Seam will exchange the authorization code for tokens:

```http
POST https://api.provider.com/oauth/token
Content-Type: application/x-www-form-urlencoded

grant_type=authorization_code&
code=abc123_code_from_callback&
redirect_uri=https://connect.getseam.com/oauth/callback&
client_id=seam_prod_123&
client_secret=shhh_very_secret
```

**Expected response:**

```json
{
  "access_token": "ya29.a0ARt76ExampleAccess",
  "token_type": "Bearer",
  "expires_in": 3600,
  "refresh_token": "1//0exampleRefreshToken",
  "user_id": "provider_user_491829"
}
```

**Best practices:**

* `access_token` expires quickly (`1h` is typical)
* `refresh_token` lasts long and is stable
* `user_id` must be stable across all future authentications

***

### 5. Calling your API with the access token

Seam can call your APIs using the access token. A common way is to do it using the the standard `Authorization` header:

```http
GET https://api.provider.com/v1/locks/123
Authorization: Bearer ya29.a0ARt76ExampleAccess
```

***

### 6. Refreshing tokens over time

Seam refreshes tokens frequently, sometimes from multiple workflows running at once.

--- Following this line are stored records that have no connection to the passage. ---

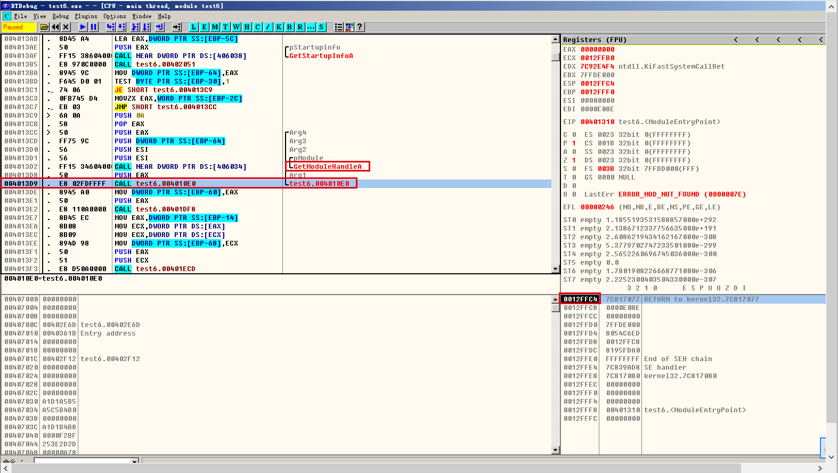Image resolution: width=838 pixels, height=473 pixels.
Task: Click the Execute till return icon
Action: point(159,27)
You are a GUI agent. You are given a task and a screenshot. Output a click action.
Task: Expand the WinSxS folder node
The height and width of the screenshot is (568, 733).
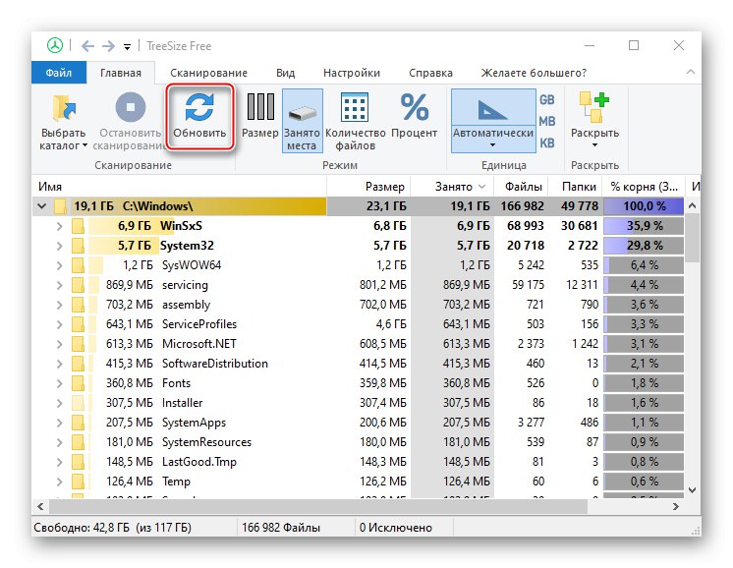60,226
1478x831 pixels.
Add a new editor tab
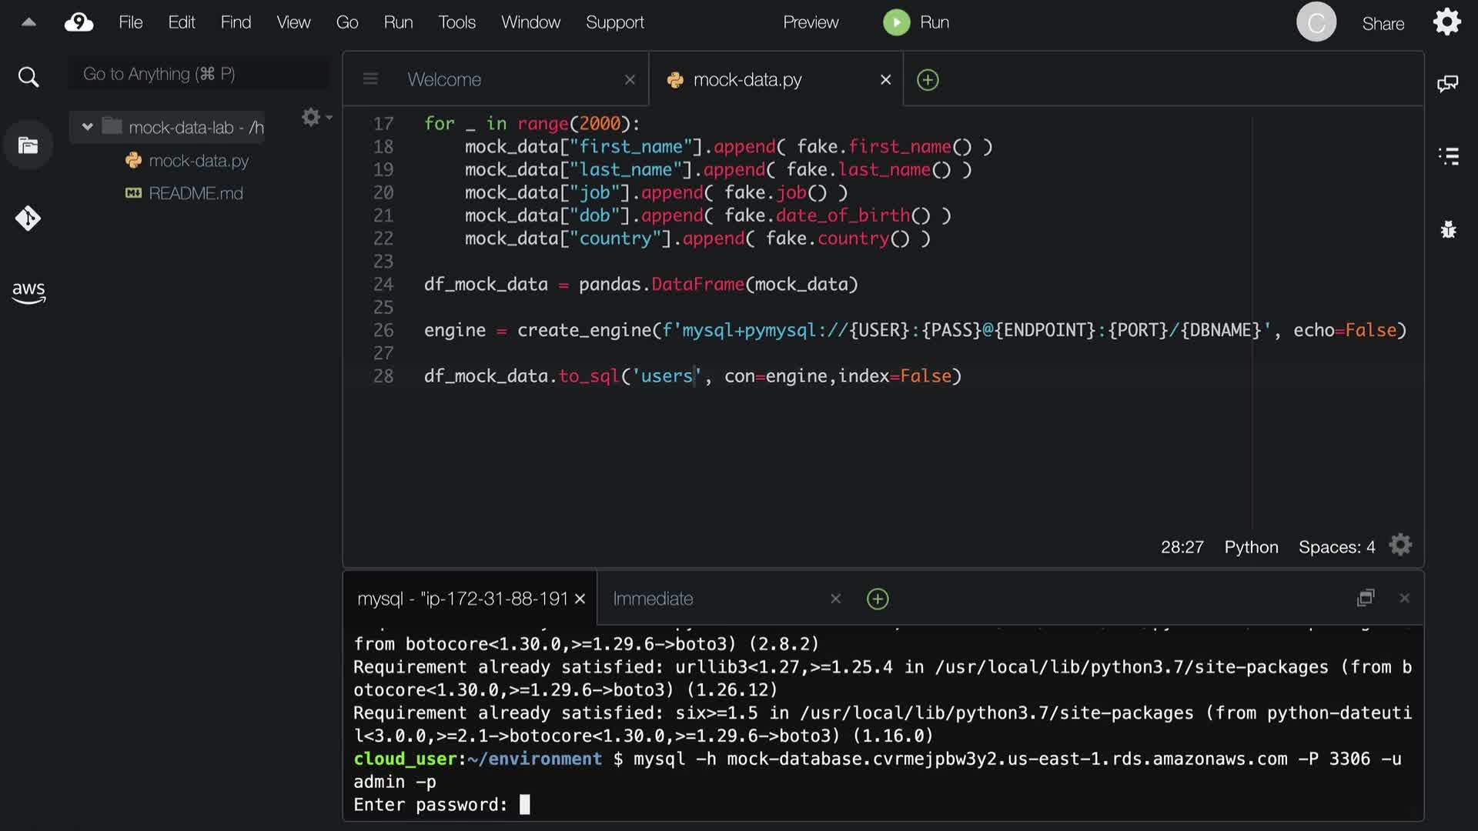click(928, 80)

<pre class="language-http"><code class="lang-http"><strong>POST https://api.provider.com/oauth/token
</strong>Content-Type: application/x-www-form-urlencoded

grant_type=refresh_token&#x26;
refresh_token=1//0exampleRefreshToken&#x26;
client_id=seam_prod_123&#x26;
client_secret=shhh_very_secret
</code></pre>

**Expected response:**

```json
{
  "access_token": "ya29.newAccessTokenHere",
  "token_type": "Bearer",
  "expires_in": 3600,
  "refresh_token": "1//0exampleRefreshToken", 
  "user_id": "provider_user_491829"
}
```

#### Key requirements

* issue a new access token
* keep existing unexpired access tokens valid
* keep the refresh token usable until Seam rotates it

***

## Additional integration requirements

### Stable User Identifier

Seam needs a permanent, account-level ID in every OAuth response so it can reconnect accounts and avoid duplicates. This ID must:

* remain the same for the lifetime of the account
* not depend on email addresses
* not change when tokens or sessions rotate

**Example access token response:**

```json
{
  "user_id": "provider_user_491829", // stable account identifier
  "access_token": "ya29.a0ARt76ExampleAccess",
  "token_type": "Bearer",
  "expires_in": 3600,
  "refresh_token": "1//0exampleRefreshToken"
}
```

***

### Multiple Redirect URLs

Seam generally likes to use separate redirect URIs for production, staging, and local development. It's preferable if your provider allows registering multiple URLs.

**Typical examples:**

```
https://connect.getseam.com/oauth/callback
https://staging.connect.getseam.com/oauth/callback
http://localhost:3020/oauth/callback
```

***

### Token Stability Requirements

Seam may refresh tokens from multiple workflows at the same time, so refreshing can’t interrupt active requests.

**Requirements:**

* issue a new access token during refresh
* let previously issued, unexpired access tokens keep working
* keep the refresh token valid until Seam rotates it
* do not force the user to sign in again or return 401s after refresh

This protects long-running provisioning jobs, onboarding polling, and parallel credential updates from unexpected failures.